Stored records:
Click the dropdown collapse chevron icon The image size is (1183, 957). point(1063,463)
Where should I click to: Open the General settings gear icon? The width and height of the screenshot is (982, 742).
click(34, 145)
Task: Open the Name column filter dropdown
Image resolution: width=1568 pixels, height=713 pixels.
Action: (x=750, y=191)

§ Your task
Where does the string "dropdown" occur in the data above? Copy every line that holds it.

§ Result of the exercise
Click the dropdown collapse chevron icon The image size is (1183, 957). point(1063,463)
Task: Open the Name column filter dropdown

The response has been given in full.